━━ Task inputs
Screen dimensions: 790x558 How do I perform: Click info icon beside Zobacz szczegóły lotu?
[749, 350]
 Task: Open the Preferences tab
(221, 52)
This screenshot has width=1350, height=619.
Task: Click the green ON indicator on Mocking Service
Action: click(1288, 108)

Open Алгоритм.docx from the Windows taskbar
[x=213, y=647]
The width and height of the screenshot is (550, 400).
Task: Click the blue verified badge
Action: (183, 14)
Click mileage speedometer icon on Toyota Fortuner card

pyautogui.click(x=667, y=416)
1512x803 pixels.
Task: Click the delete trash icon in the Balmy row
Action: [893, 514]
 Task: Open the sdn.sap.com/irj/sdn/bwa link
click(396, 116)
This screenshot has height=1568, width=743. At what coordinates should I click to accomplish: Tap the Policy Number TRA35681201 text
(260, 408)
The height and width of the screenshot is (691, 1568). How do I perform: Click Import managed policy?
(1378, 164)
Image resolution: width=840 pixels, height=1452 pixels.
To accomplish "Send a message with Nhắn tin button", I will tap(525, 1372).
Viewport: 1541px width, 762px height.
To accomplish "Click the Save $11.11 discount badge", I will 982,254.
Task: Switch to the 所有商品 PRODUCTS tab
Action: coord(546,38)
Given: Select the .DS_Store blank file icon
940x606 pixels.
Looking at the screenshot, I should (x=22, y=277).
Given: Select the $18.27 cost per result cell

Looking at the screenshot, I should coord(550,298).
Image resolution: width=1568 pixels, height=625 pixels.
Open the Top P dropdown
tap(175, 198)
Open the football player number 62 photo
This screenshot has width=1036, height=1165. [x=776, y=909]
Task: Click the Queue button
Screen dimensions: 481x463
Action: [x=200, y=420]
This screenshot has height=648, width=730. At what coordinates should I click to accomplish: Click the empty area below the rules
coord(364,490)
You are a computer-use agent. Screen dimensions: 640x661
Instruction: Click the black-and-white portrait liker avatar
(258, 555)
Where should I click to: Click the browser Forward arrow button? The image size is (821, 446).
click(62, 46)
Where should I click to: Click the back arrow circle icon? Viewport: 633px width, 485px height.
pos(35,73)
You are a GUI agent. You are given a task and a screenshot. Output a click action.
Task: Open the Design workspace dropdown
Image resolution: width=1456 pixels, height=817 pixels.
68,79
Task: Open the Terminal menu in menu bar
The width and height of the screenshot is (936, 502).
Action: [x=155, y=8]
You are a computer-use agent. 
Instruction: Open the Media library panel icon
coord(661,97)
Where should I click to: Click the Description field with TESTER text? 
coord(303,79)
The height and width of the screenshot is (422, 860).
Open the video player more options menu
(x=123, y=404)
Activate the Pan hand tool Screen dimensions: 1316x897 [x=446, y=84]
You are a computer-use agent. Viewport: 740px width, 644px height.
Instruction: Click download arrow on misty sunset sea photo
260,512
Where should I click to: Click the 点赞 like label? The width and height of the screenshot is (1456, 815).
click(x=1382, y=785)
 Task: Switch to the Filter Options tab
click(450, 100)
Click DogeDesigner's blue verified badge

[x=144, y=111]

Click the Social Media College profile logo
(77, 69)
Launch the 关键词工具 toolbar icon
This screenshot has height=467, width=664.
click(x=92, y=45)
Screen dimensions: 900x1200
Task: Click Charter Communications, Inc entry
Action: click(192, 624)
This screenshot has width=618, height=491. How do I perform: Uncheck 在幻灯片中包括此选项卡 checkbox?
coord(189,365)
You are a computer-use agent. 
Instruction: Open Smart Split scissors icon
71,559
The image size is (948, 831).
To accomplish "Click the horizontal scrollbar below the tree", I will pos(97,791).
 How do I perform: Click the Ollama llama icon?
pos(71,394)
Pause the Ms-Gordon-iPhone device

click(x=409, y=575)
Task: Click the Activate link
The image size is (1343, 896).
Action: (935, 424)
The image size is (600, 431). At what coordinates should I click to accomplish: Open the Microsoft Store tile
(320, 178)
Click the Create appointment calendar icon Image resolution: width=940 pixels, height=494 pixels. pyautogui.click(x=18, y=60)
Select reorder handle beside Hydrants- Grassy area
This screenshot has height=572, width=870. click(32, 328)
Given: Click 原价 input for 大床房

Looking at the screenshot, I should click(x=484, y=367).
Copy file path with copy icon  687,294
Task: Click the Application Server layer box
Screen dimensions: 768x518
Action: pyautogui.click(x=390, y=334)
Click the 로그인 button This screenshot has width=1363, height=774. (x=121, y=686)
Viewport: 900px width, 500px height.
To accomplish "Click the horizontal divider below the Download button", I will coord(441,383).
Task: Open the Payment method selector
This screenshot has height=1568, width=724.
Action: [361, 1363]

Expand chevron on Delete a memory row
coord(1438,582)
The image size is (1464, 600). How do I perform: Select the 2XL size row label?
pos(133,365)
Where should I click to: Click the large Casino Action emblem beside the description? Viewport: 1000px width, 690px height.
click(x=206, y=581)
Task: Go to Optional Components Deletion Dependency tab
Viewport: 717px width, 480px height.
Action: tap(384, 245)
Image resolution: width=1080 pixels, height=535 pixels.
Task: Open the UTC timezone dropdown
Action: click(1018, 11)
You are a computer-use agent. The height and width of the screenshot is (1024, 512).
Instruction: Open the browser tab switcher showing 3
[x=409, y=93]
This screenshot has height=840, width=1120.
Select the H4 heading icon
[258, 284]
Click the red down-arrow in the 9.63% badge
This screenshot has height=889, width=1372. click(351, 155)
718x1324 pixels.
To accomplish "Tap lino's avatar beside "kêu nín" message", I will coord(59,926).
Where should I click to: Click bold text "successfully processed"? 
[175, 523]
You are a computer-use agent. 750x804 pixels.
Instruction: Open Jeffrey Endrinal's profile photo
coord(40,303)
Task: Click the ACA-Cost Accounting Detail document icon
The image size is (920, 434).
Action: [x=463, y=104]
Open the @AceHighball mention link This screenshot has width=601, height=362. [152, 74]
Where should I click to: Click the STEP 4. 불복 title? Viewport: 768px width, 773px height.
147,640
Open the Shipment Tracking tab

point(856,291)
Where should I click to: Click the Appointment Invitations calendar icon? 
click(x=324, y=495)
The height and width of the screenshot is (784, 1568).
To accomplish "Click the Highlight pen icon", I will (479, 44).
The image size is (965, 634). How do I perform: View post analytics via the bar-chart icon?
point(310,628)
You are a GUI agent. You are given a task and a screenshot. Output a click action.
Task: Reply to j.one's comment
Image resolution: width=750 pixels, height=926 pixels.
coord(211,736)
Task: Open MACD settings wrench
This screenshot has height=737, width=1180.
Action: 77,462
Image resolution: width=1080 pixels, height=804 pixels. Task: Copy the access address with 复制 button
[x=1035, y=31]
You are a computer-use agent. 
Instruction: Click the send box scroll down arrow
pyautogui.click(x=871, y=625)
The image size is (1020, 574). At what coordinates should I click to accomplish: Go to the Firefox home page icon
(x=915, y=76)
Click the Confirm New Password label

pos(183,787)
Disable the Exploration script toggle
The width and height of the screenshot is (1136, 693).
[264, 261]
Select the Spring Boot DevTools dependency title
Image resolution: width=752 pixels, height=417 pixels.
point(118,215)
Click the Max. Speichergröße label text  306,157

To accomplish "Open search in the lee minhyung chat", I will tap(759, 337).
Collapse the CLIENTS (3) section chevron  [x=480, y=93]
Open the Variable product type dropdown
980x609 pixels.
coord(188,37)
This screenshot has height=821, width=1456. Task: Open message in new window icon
━━━━
Assignment:
The whole block of entries above should be repeated exactly.

Solution for this task:
Screen dimensions: 790x558 How do I perform: Click info icon beside Zobacz szczegóły lotu?
[749, 350]
 Task: Open the Preferences tab
(221, 52)
This screenshot has width=1350, height=619.
Task: Click the green ON indicator on Mocking Service
Action: click(1288, 108)

Open Алгоритм.docx from the Windows taskbar
[x=213, y=647]
The width and height of the screenshot is (550, 400).
Task: Click the blue verified badge
Action: (183, 14)
Click mileage speedometer icon on Toyota Fortuner card

pyautogui.click(x=667, y=416)
1512x803 pixels.
Task: Click the delete trash icon in the Balmy row
Action: [893, 514]
 Task: Open the sdn.sap.com/irj/sdn/bwa link
click(396, 116)
This screenshot has height=1568, width=743. At what coordinates should I click to accomplish: Tap the Policy Number TRA35681201 text
(260, 408)
The height and width of the screenshot is (691, 1568). How do I perform: Click Import managed policy?
(1378, 164)
Image resolution: width=840 pixels, height=1452 pixels.
To accomplish "Send a message with Nhắn tin button", I will tap(525, 1372).
Viewport: 1541px width, 762px height.
To accomplish "Click the Save $11.11 discount badge", I will 982,254.
Task: Switch to the 所有商品 PRODUCTS tab
Action: coord(546,38)
Given: Select the .DS_Store blank file icon
940x606 pixels.
Looking at the screenshot, I should (x=22, y=277).
Given: Select the $18.27 cost per result cell

Looking at the screenshot, I should coord(550,298).
Image resolution: width=1568 pixels, height=625 pixels.
Open the Top P dropdown
tap(175, 198)
Open the football player number 62 photo
This screenshot has width=1036, height=1165. [x=776, y=909]
Task: Click the Queue button
Screen dimensions: 481x463
Action: [x=200, y=420]
This screenshot has height=648, width=730. At what coordinates should I click to accomplish: Click the empty area below the rules
coord(364,490)
You are a computer-use agent. Screen dimensions: 640x661
Instruction: Click the black-and-white portrait liker avatar
(258, 555)
Where should I click to: Click the browser Forward arrow button? The image size is (821, 446).
click(62, 46)
Where should I click to: Click the back arrow circle icon? Viewport: 633px width, 485px height.
pos(35,73)
You are a GUI agent. You are given a task and a screenshot. Output a click action.
Task: Open the Design workspace dropdown
Image resolution: width=1456 pixels, height=817 pixels.
68,79
Task: Open the Terminal menu in menu bar
The width and height of the screenshot is (936, 502).
Action: [x=155, y=8]
You are a computer-use agent. 
Instruction: Open the Media library panel icon
coord(661,97)
Where should I click to: Click the Description field with TESTER text? 
coord(303,79)
The height and width of the screenshot is (422, 860).
Open the video player more options menu
(x=123, y=404)
Activate the Pan hand tool Screen dimensions: 1316x897 [x=446, y=84]
You are a computer-use agent. Viewport: 740px width, 644px height.
Instruction: Click download arrow on misty sunset sea photo
260,512
Where should I click to: Click the 点赞 like label? The width and height of the screenshot is (1456, 815).
click(x=1382, y=785)
 Task: Switch to the Filter Options tab
click(450, 100)
Click DogeDesigner's blue verified badge

[x=144, y=111]

Click the Social Media College profile logo
(77, 69)
Launch the 关键词工具 toolbar icon
This screenshot has height=467, width=664.
click(x=92, y=45)
Screen dimensions: 900x1200
Task: Click Charter Communications, Inc entry
Action: click(192, 624)
This screenshot has width=618, height=491. How do I perform: Uncheck 在幻灯片中包括此选项卡 checkbox?
coord(189,365)
You are a computer-use agent. 
Instruction: Open Smart Split scissors icon
71,559
The image size is (948, 831).
To accomplish "Click the horizontal scrollbar below the tree", I will pos(97,791).
 How do I perform: Click the Ollama llama icon?
pos(71,394)
Pause the Ms-Gordon-iPhone device

click(x=409, y=575)
Task: Click the Activate link
The image size is (1343, 896).
Action: (935, 424)
The image size is (600, 431). At what coordinates should I click to accomplish: Open the Microsoft Store tile
(320, 178)
Click the Create appointment calendar icon Image resolution: width=940 pixels, height=494 pixels. pyautogui.click(x=18, y=60)
Select reorder handle beside Hydrants- Grassy area
This screenshot has height=572, width=870. click(32, 328)
Given: Click 原价 input for 大床房

Looking at the screenshot, I should click(x=484, y=367).
Copy file path with copy icon  687,294
Task: Click the Application Server layer box
Screen dimensions: 768x518
Action: pyautogui.click(x=390, y=334)
Click the 로그인 button This screenshot has width=1363, height=774. (x=121, y=686)
Viewport: 900px width, 500px height.
To accomplish "Click the horizontal divider below the Download button", I will coord(441,383).
Task: Open the Payment method selector
This screenshot has height=1568, width=724.
Action: [361, 1363]

Expand chevron on Delete a memory row
coord(1438,582)
The image size is (1464, 600). How do I perform: Select the 2XL size row label?
pos(133,365)
Where should I click to: Click the large Casino Action emblem beside the description? Viewport: 1000px width, 690px height.
click(x=206, y=581)
Task: Go to Optional Components Deletion Dependency tab
Viewport: 717px width, 480px height.
Action: tap(384, 245)
Image resolution: width=1080 pixels, height=535 pixels.
Task: Open the UTC timezone dropdown
Action: click(1018, 11)
You are a computer-use agent. The height and width of the screenshot is (1024, 512).
Instruction: Open the browser tab switcher showing 3
[x=409, y=93]
This screenshot has height=840, width=1120.
Select the H4 heading icon
[258, 284]
Click the red down-arrow in the 9.63% badge
This screenshot has height=889, width=1372. click(351, 155)
718x1324 pixels.
To accomplish "Tap lino's avatar beside "kêu nín" message", I will coord(59,926).
Where should I click to: Click bold text "successfully processed"? 
[175, 523]
You are a computer-use agent. 750x804 pixels.
Instruction: Open Jeffrey Endrinal's profile photo
coord(40,303)
Task: Click the ACA-Cost Accounting Detail document icon
The image size is (920, 434).
Action: [x=463, y=104]
Open the @AceHighball mention link This screenshot has width=601, height=362. [152, 74]
Where should I click to: Click the STEP 4. 불복 title? Viewport: 768px width, 773px height.
147,640
Open the Shipment Tracking tab

point(856,291)
Where should I click to: Click the Appointment Invitations calendar icon? 
click(x=324, y=495)
The height and width of the screenshot is (784, 1568).
To accomplish "Click the Highlight pen icon", I will (479, 44).
The image size is (965, 634). How do I perform: View post analytics via the bar-chart icon?
point(310,628)
You are a GUI agent. You are given a task and a screenshot. Output a click action.
Task: Reply to j.one's comment
Image resolution: width=750 pixels, height=926 pixels.
coord(211,736)
Task: Open MACD settings wrench
This screenshot has height=737, width=1180.
Action: 77,462
Image resolution: width=1080 pixels, height=804 pixels. Task: Copy the access address with 复制 button
[x=1035, y=31]
You are a computer-use agent. 
Instruction: Click the send box scroll down arrow
pyautogui.click(x=871, y=625)
The image size is (1020, 574). At what coordinates should I click to accomplish: Go to the Firefox home page icon
(x=915, y=76)
Click the Confirm New Password label

pos(183,787)
Disable the Exploration script toggle
The width and height of the screenshot is (1136, 693).
[264, 261]
Select the Spring Boot DevTools dependency title
Image resolution: width=752 pixels, height=417 pixels.
point(118,215)
Click the Max. Speichergröße label text  306,157

To accomplish "Open search in the lee minhyung chat", I will tap(759, 337).
Collapse the CLIENTS (3) section chevron  [x=480, y=93]
Open the Variable product type dropdown
980x609 pixels.
coord(188,37)
This screenshot has height=821, width=1456. Task: Open message in new window icon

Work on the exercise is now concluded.